"Corrupted MAC on input. Packet Corrupt" on file transfer over SSH, SCP, and FTP on Linux Server

help on this would be great.

Specs:

LAMP server Linux OS - Debian 5.0.1 4x Intel(R) Xeon(TM) CPU 2.80GHz

Important Packages:

  • openssl - SSL security
  • iptables - firewall to block all requests except what's permitted
  • phpmyadmin - to make things easier
  • ntp

We didn't use to have a problem with this and we don't know exactly when it happened or the details about what was changed when it happened. But we did do an update and this issue seems to have started and corresponds with the update. But any time I try to transfer large files from the server (i.e. The sites root folder for a backup) to my machine for example, over SSH and SCP I get the following:

"Corrupted MAC on input. Disconnecting: Packet corrupt"

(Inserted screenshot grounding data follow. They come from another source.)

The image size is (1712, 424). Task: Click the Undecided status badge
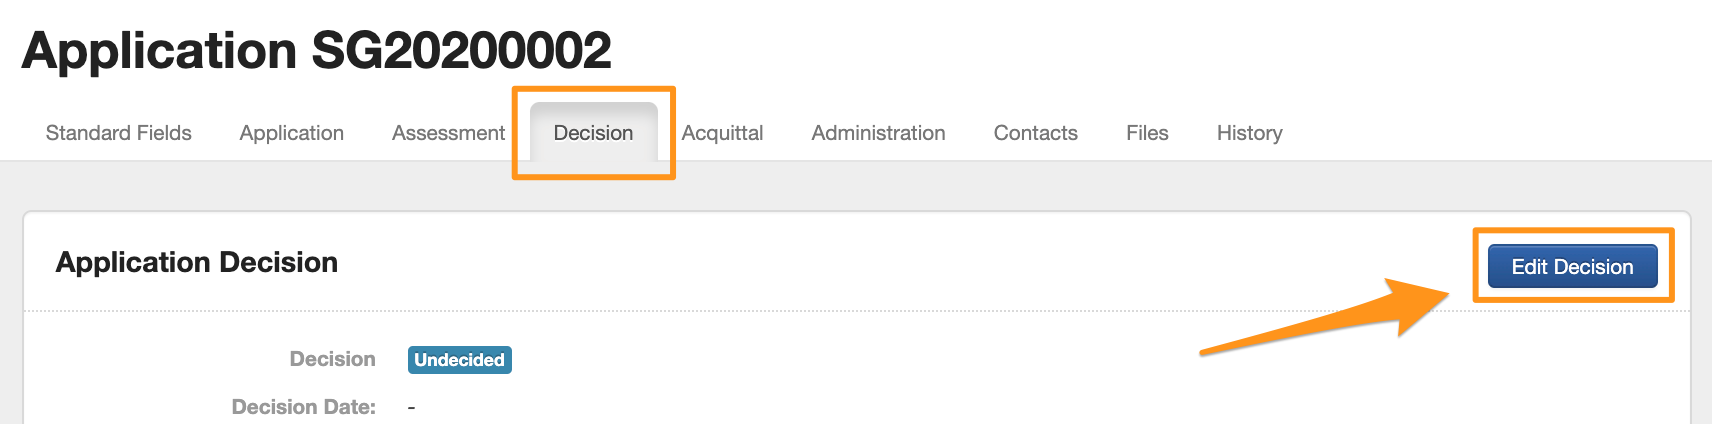(459, 360)
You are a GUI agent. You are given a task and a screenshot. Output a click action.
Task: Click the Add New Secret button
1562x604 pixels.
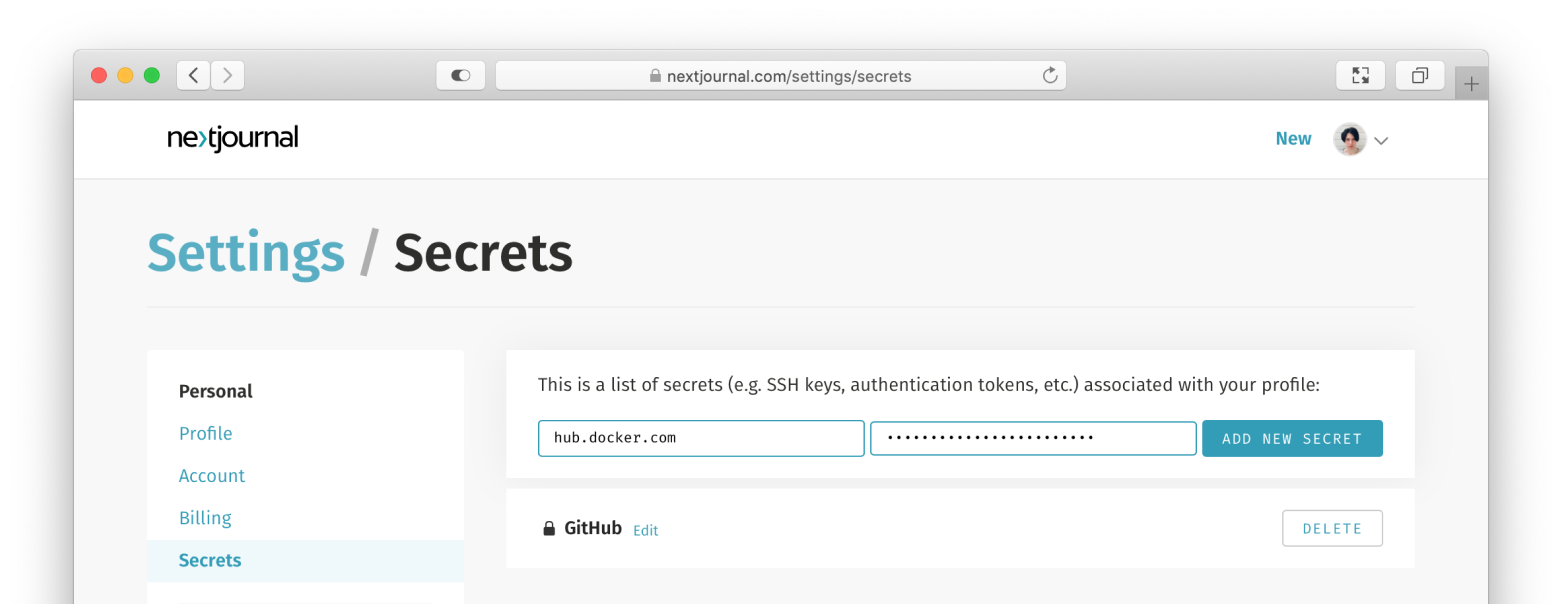(x=1292, y=439)
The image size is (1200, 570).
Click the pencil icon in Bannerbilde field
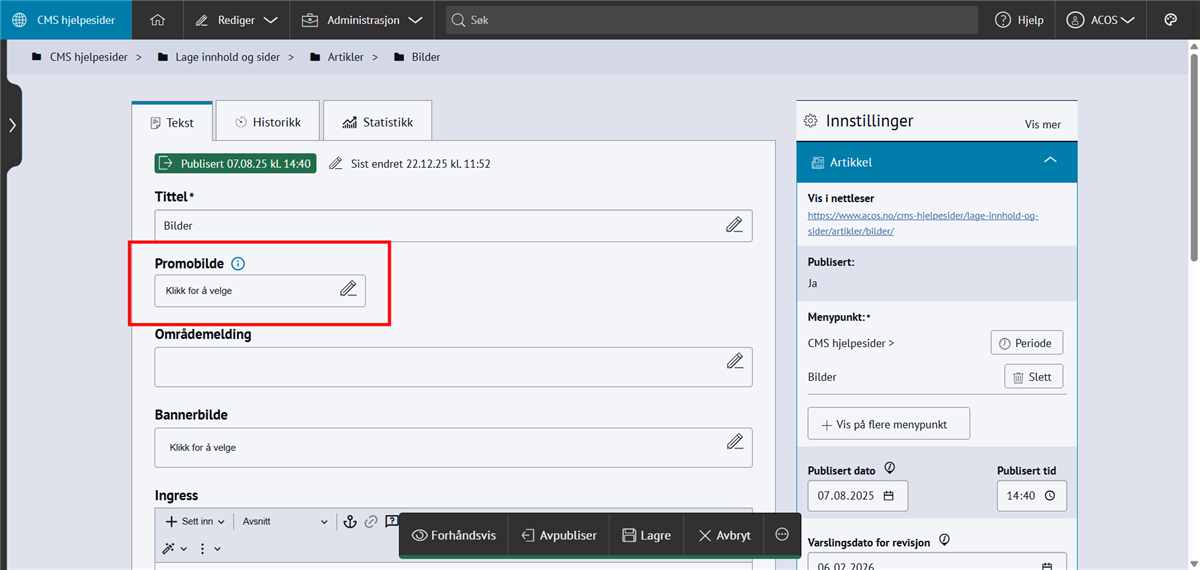[x=734, y=442]
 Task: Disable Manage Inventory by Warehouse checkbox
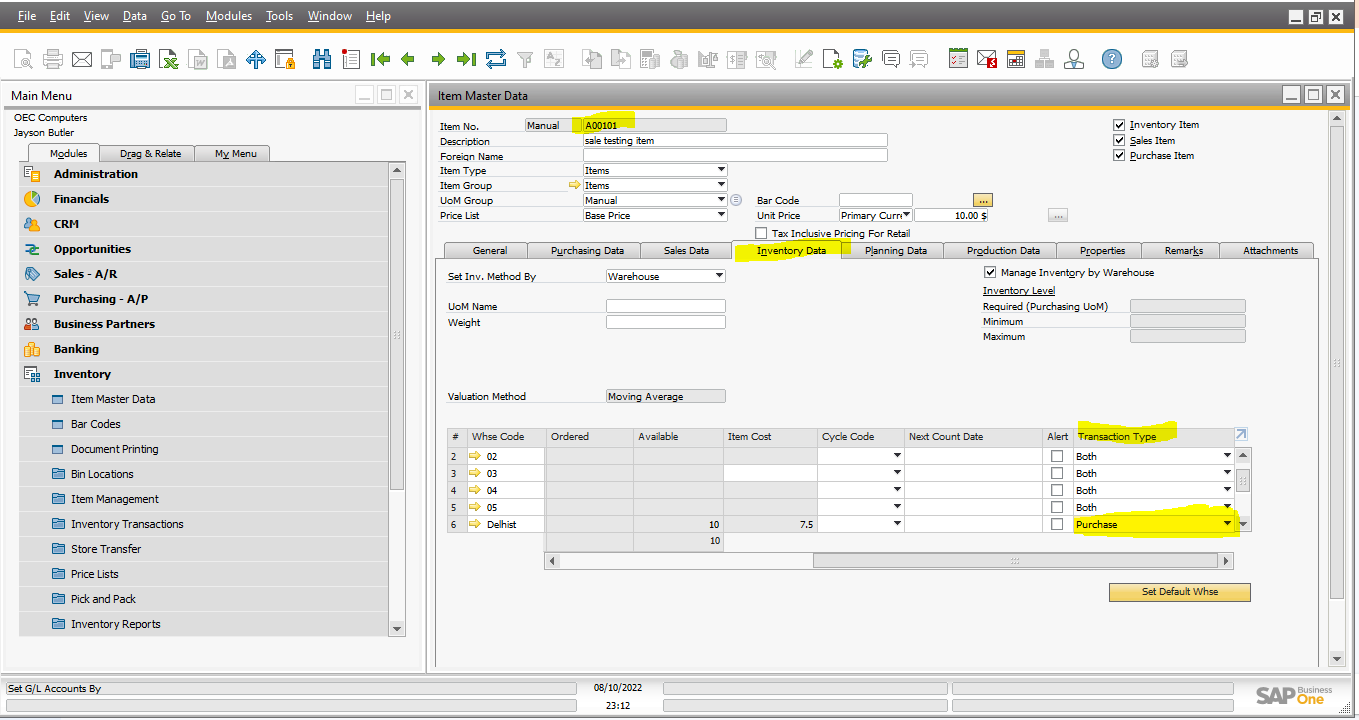point(990,273)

  • This happens when I use SCP to copy them over. First it stalls then it give the error above.
  • If I try FTP, it gets to about 3% and stalls completely, including the FTP program.

I dont know exactly what could be the problem here. I feel like it would either have something to do with HMAC or HMAC2 or With the network card or software. Any thoughts?


Solution 1:

My thoughts:

On-the wire level errors should be eliminated by the Ethernet and TCP checksums. It is possible that corrupted Ethernet frame / IP packet could slip now and then up to the higher levels of the networking stack, but it really isn't very probable and definitely shouldn't lead to a repeatable issue. Therefore I see two main possibilities:

1) There's somebody fooling with your transmission, modifying in-transit data so that the Ethernet/IP checksums match, but encryption layer sees rubbish, or 2) More probably, you have some hardware error, most probably CPU or RAM, that damages data after it has been taken off-the-wire. Again, ECC RAM should reduce probability of this happening, but overheating / dying CPU can play hell with data.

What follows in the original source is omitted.